Quoted passage:
---+---

These environment variable settings will probably be included in the framework module file in the future. But for now, users need to explicitly set these in the submission script.

In order to run an application with TF32 precision type, one must set the following environmental parameter:

export IPEX_FP32_MATH_MODE=TF32
This allows calculations using TF32 as opposed to the default FP32, and done through intel_extension_for_pytorch module.

CPU Affinity

The CPU affinity should be set manually through mpiexec. You can do this the following way:

export CPU_BIND="verbose,list:2-4:10-12:18-20:26-28:34-36:42-44:54-56:62-64:70-72:78-80:86-88:94-96"
mpiexec ... --cpu-bind=${CPU_BIND}

These bindings should be use along with the following oneCCL and Horovod environment variable settings:

HOROVOD_THREAD_AFFINITY="4,12,20,28,36,44,56,64,72,80,88,96"
CCL_WORKER_AFFINITY="5,13,21,29,37,45,57,65,73,81,89,97"

When running 12 ranks per node with these settings the frameworks use 3 cores, with Horovod tightly coupled with the frameworks using one of the 3 cores, and oneCCL using a separate core for better performance, eg. with rank 0 the frameworks would use cores 2,3,4, Horovod would use core 4, and oneCCL would use core 5.

Each workload may perform better with different settings. The criteria for choosing the cpu bindings are:

  • Binding for GPU and NIC affinity – To bind the ranks to cores on the proper socket or NUMA nodes.

---+---

Material shown:

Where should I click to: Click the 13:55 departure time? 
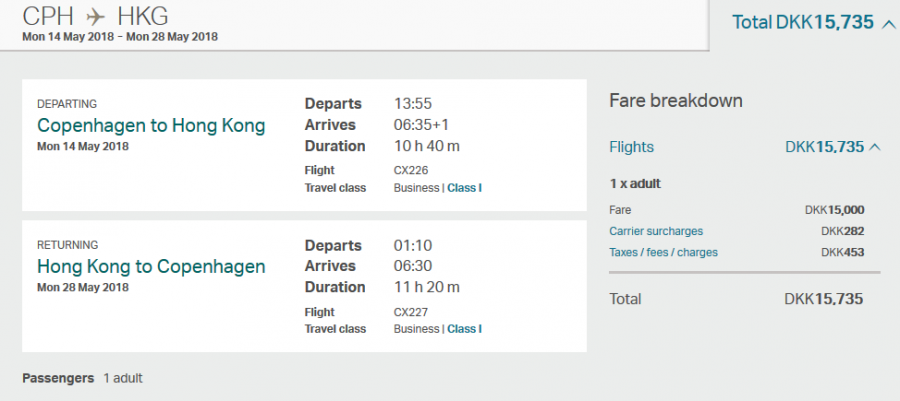(412, 104)
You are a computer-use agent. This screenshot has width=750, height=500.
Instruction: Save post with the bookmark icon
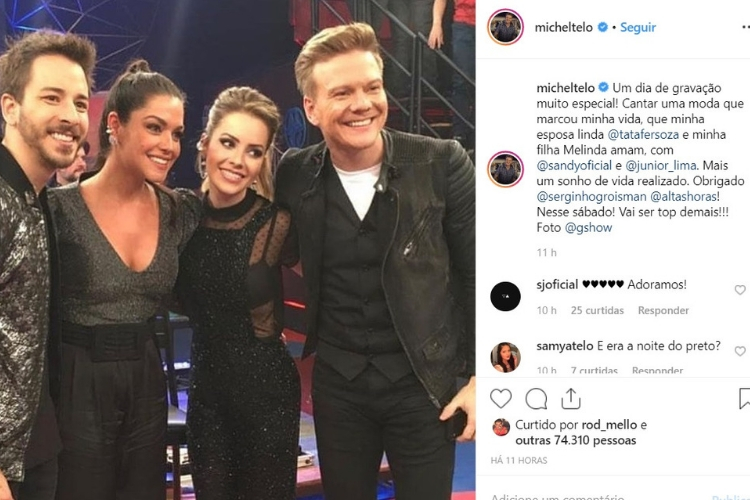(744, 399)
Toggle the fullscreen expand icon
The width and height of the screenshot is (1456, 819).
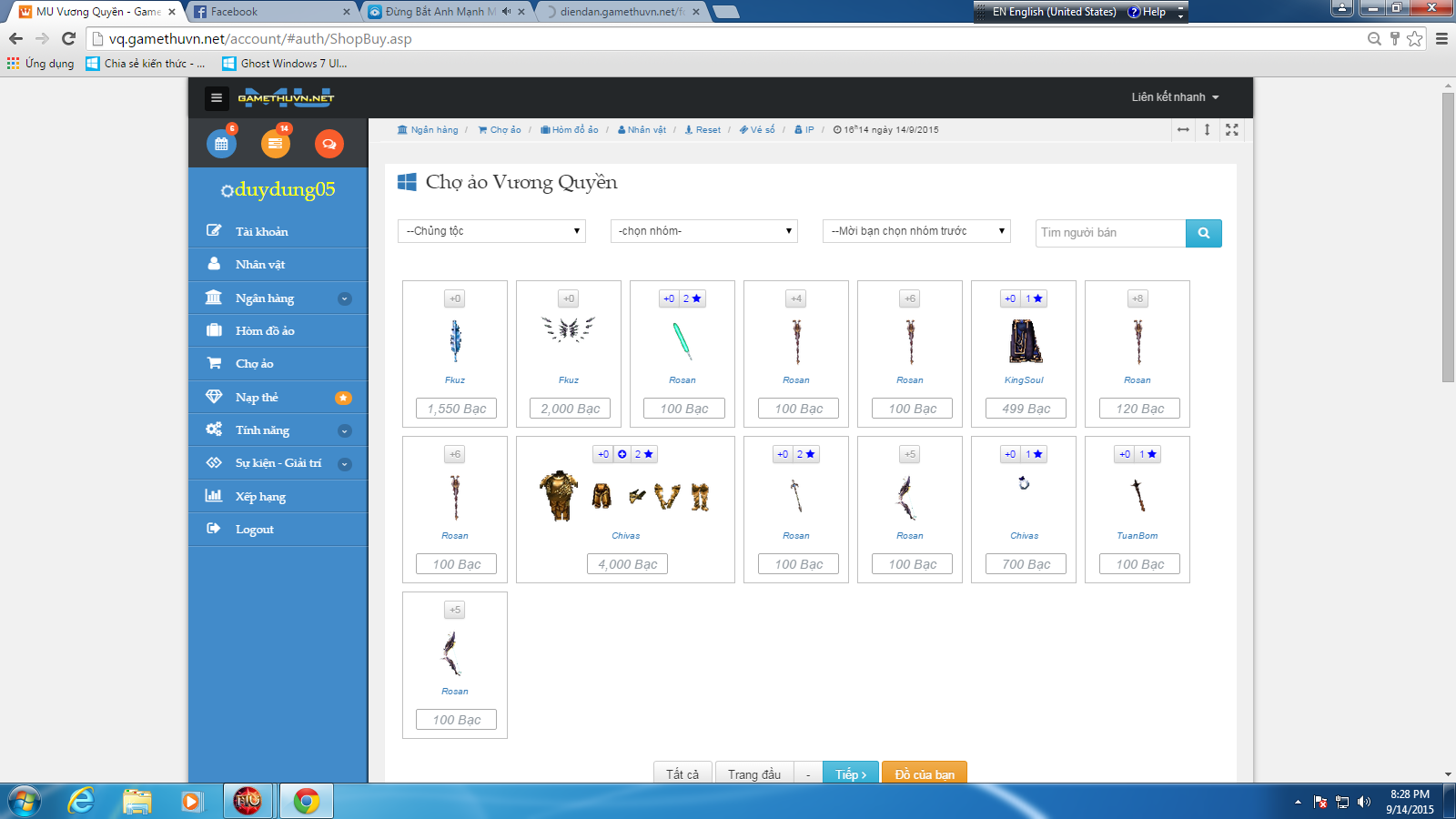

---+---

The tasks:
(a) Decide whether each statement below agrees with the environment settings text. Answer yes or no for each, and quote the words of the text that settle it.
(i) Without the TF32 setting, calculations use FP32 by default.
(ii) Users currently do not need to set these variables, because the framework module file already includes them.
(iii) With rank 0, oneCCL would use core 4.
(b) According to the environment settings text, why does oneCCL use its own core when running 12 ranks per node? Answer in one to three sentences.
(c) Please summarize the environment settings text in two sentences.

Per-task answers:
(a)
(i) Yes: "This allows calculations using TF32 as opposed to the default FP32"
(ii) No: "But for now, users need to explicitly set these in the submission script."
(iii) No: "oneCCL would use core 5"

(b) oneCCL uses a separate core for better performance. With rank 0, for example, the frameworks use cores 2, 3 and 4, Horovod shares core 4 with them, and oneCCL uses core 5.

(c) To run with TF32 instead of the default FP32, users must currently set IPEX_FP32_MATH_MODE=TF32 in the submission script themselves, because the framework module file does not include such settings yet. CPU affinity is set manually through mpiexec with a CPU_BIND list, together with matching Horovod and oneCCL affinity variables, so that at 12 ranks per node the frameworks use three cores, Horovod shares one of them, and oneCCL uses a separate core.